INTRODUCTION
Titanium plates and absorbable plates are being widely used in open reduction and internal fixation surgeries for facial bone fractures. Titanium metal-based plates provide rigid fixation; however, their main drawbacks include stress-shielding, bone atrophy from device corrosion, distortions on radiological images, and the need for secondary surgery to remove the device. In contrast, absorbable plates, despite their relatively high cost, provide weaker fixation due to biodegradation over time, which promotes bone regeneration and allows for cranial or facial bone growth in children [
1-
4].
In general, absorbable plates used for fixation of fractures are created using polyglycolic acid (PGA), polylactic acid (PLA), polydioxane (PDS), or combinations of these materials. PGA has a crystalline structure and thus is stronger than PLA; however, its strength diminishes within 6 weeks and the material is quickly absorbed within 3–12 months. PLA is hydrophobic; it therefore takes up to 5 years for the material to be absorbed [
5,
6]. There are two types of commercialized, widely used absorbable plates: polymers of PLA or PGA, or polymers of poly-L-lactic acid (PLLA)/hydroxyapatite (HA). The PLA/PGA composite-based polymers have exceptional flexibility and biocompatibility. These plates are degraded within 9–15 months after the procedure and the pieces are absorbed by macrophages and giant cells [
5,
7]. PLLA/HA composite-based polymers are manufactured by polymerizing PLLA with the inorganic compound HA, which constitutes calcified tissue. The resulting product contains non-calcified, unsintered HA (Ca
10 (PO
4)
6 (OH)
2), which makes it bioactive and bioresorbable. Additionally, it exhibits exceptional cohesion and strength, a rapid biodegradation rate, and relatively uniform-sized degradation particles compared to PLLA alone [
8-
11].
However, there is limited research on the clinical courses of patients who underwent surgeries using absorbable plates. Moreover, the degradation patterns of absorbable plates made from different materials have only been observed in animal studies; how absorbable plates degrade in humans remains unclear [
12]. Therefore, this study aimed to confirm the clinical courses of patients who underwent reconstruction of facial bone fractures using absorbable plates and to compare the degradation patterns of two types of absorbable plates made from different materials in patients who underwent open reduction and internal fixation surgeries for facial bone fractures.
METHODS
Study design
We conducted a retrospective medical chart review of 47 cases in 46 patients who underwent open reduction and internal fixation for zygomaticomaxillary fractures using absorbable plates at our institution between January 2010 and April 2016. A single surgeon performed the open reduction and internal fixation surgeries in all the patients. The study was approved by the appropriate institutional review board and informed consent was obtained from all the patients. The study design followed the guidelines of the 1975 Declaration of Helsinki. Surgeries were performed within 2 weeks of the injury.

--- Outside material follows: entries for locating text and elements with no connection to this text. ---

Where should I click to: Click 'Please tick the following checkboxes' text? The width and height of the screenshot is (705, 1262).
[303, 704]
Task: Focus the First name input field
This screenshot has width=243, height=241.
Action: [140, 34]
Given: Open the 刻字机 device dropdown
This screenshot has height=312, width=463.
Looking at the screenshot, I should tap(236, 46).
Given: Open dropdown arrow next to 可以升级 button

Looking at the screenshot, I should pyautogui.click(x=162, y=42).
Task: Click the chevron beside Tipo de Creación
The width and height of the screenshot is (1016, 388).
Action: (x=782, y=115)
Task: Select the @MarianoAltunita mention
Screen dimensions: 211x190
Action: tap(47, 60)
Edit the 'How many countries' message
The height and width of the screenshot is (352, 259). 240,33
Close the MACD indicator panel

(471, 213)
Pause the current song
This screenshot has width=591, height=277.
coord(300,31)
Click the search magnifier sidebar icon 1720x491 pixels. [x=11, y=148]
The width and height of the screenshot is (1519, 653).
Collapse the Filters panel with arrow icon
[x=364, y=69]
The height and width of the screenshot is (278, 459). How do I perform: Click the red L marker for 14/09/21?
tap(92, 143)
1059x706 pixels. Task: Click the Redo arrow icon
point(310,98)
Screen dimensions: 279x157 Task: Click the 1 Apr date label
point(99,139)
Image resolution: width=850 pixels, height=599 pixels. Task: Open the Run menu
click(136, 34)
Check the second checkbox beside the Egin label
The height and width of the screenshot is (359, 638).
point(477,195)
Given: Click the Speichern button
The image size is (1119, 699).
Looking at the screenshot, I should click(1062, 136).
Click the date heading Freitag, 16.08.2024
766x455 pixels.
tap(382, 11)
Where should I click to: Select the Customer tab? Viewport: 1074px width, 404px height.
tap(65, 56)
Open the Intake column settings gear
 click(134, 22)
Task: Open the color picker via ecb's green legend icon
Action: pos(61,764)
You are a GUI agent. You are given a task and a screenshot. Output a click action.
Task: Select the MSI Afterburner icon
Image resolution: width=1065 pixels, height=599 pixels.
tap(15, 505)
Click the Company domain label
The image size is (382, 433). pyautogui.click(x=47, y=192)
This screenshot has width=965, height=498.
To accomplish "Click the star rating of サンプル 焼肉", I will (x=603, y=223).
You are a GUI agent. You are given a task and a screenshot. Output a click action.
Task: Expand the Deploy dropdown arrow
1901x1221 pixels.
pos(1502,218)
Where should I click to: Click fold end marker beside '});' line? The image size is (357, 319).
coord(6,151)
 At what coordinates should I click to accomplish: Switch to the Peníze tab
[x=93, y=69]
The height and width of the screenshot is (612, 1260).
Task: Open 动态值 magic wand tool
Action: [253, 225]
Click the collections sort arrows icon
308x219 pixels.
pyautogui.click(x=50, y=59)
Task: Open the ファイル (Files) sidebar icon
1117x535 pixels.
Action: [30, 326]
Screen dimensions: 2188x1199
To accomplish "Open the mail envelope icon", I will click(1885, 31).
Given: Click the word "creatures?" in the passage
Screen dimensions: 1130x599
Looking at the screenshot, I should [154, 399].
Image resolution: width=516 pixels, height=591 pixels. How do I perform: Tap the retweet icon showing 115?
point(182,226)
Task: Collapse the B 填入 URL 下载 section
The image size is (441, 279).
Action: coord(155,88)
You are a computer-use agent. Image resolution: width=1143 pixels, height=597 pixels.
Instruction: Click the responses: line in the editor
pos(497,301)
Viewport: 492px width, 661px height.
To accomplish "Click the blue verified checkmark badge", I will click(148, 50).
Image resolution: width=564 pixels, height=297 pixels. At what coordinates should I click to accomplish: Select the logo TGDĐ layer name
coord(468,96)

Preoperative physical examinations, radiological examinations, and computed tomography (CT) scans were performed to diagnose the fracture and establish the surgical plan.
Surgical procedures
All surgeries were performed under general anesthesia. Both intraoral and subciliary incisions were made to expose the fracture site and to confirm the location of the displaced bone fragments. After reduction of the displaced bone fragments to their original anatomical position, their positions relative to nearby bone structures were confirmed. Absorbable plates and screws were used to achieve fixation and the two incised areas were closed after sterile irrigation. For intraoral incisions, 4-0 vicryl was used for suturing whereas 6-0 nylon was used for suturing subciliary incisions.
Long-term evaluation
After an average of 5 days of postoperative hospitalization, the patients continued to receive outpatient treatment at our institution. The follow-up period was between 1 month and 5 years, with a mean duration of 27.5 months.
Properties of products
PLA/PGA composite-based plates (Inion CPS; Inion Co., Ltd., Tampere, Finland) or PLLA/HA composite-based plates (Osteotrans Mx; Takiron Co., Ltd., Hyogo, Japan) were used for the fixation of the fractured facial bones.
RESULTS
Among the 47 cases in 46 patients who underwent the procedure, PLA/PGA and PLLA/HA composite-based absorbable plates were used in 32 and 15 cases, respectively. Both types of implants were used on one case which sustained zygomaticomaxillary fractures at different times on different sides of the face. The patients’ age distribution ranged from 11 to 65 years, with a mean age of 31.3 years. Of the 46 patients, 38 were male and eight were female. There were 13 injuries from slips, 12 from sports, nine from traffic accidents, five from violence, two from falls, and six from other contusions. Postoperative X-ray images confirmed adequate reduction of fractures without displacement of bone fragments and all patients were discharged without notable issues. There were no complications (i.e., hematoma or infection) immediately after surgery and all patients were followed-up between 1 month and 5 years.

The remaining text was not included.